個室か 集会室か----- ブログの運命

「ミクシイ」というネットザービスが500万人の加入者を誇り、株式市場でも業績拡大を囃して、上々の評判だという。
 ネットサービスなら、インターネットを背景とした、例えば、ココログ、エキサイトなどのブログサービスが相応の顧客を集めている。
 この顧客が不特定多数というところに魅力があるのだとすると、「ミクシイ」というのは、特定多数の会員たちが、あまり情報非公開とかプライバシー優先とかを顧慮せずに、相互交流/対話を楽しめるところがミソのようである。
 私はブログ経験数ヶ月という新米だから、あまり分かったようなことは言えないが、迷惑コメントのようなものにあまり煩わされる心配がなさそうなのも、集客力の一つと見ていいのかもしれない。


 思い当たることがある。
 私はもう十数年来の(旧)パソコン通信の利用者で、加入していたニフテイネットではフォーラム/会議室のお世話になって久しい。
 やがて、インターネット仕様のパソコンが利用出来ない私は、ニフテイから閉め出されることとなるのだが、そのニフテイもインターネットの煽りで会員数が急減し、その理由の一つは会員の多くが個人の立場で楽しめるブログ急成長のせいだ、と言われたものだ。

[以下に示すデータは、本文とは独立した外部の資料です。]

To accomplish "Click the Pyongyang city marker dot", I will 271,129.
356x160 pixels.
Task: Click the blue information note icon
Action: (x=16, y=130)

 「ミクシイ」は、ニフテイ・フォーラムの再来/復活ではないのだろうか。
 これは、要するに、人は時には個室に入りたがり、一方で集会室で人と群れたがる、ということではないか、と私には感じられる。
 これを私は仮に「遠心力」「求心力」の作用、と形容してみるのだが、どうであろうか。


 今でも思いだすのだが、ニフテイは結構楽しかった。
 現在のインターネット世界で賑わっているのかどうか分からないが、ネットの世界では「オフ」と称する生身の人間の交流の場があり、ニフテイの音楽の例でいうと、これが結構繁盛していた。 
 プロに劣らずアマチュアも自前で音楽/演奏活動を楽しめるということを実証出来た好例だと、私は思っている。
 例えば、プロの世界でなら無謀/暴挙とされるようなイベントが平然と企画され、それなりの人を集めた。(それなりの内容があったかどうかは、言わぬが華、聞くだけ野暮)。
 例えば;
 夏オフと称して、夏期のある時期に、数百人の素人演奏家が集まり、交響曲、協奏曲、室内楽、ソロ、オペラなど何でもござれ、恥も外聞もなく弾き倒してしまう。それも即席の一発勝負である。
 その最たるものは、ベートーヴェン交響曲の連続演奏、つまり、一日で九つの交響曲すべてをクリアしてしまうのだ。


 ブログのような遠心力が働くインターネット世界で、このようなイベントが可能か。ミクシイが求心力を盛り立てるパワーとはなってくれるのか。
 昔のニフテイ・フォーラムにもバトルや迷惑コメントは結構存在した。求心力はこれらをも再び引き寄せるのであろうか。
 仮にそうだとしても、やはり、人は一人ではいられずに群れたがるし、一方で孤独な存在でもあり続けたい。


<権兵衛の一言>
差し当たりは、ブログが個室/集会室両様の機能を備えた交流の場として育っていくかどうかを、関心を持って見守ることとしようか。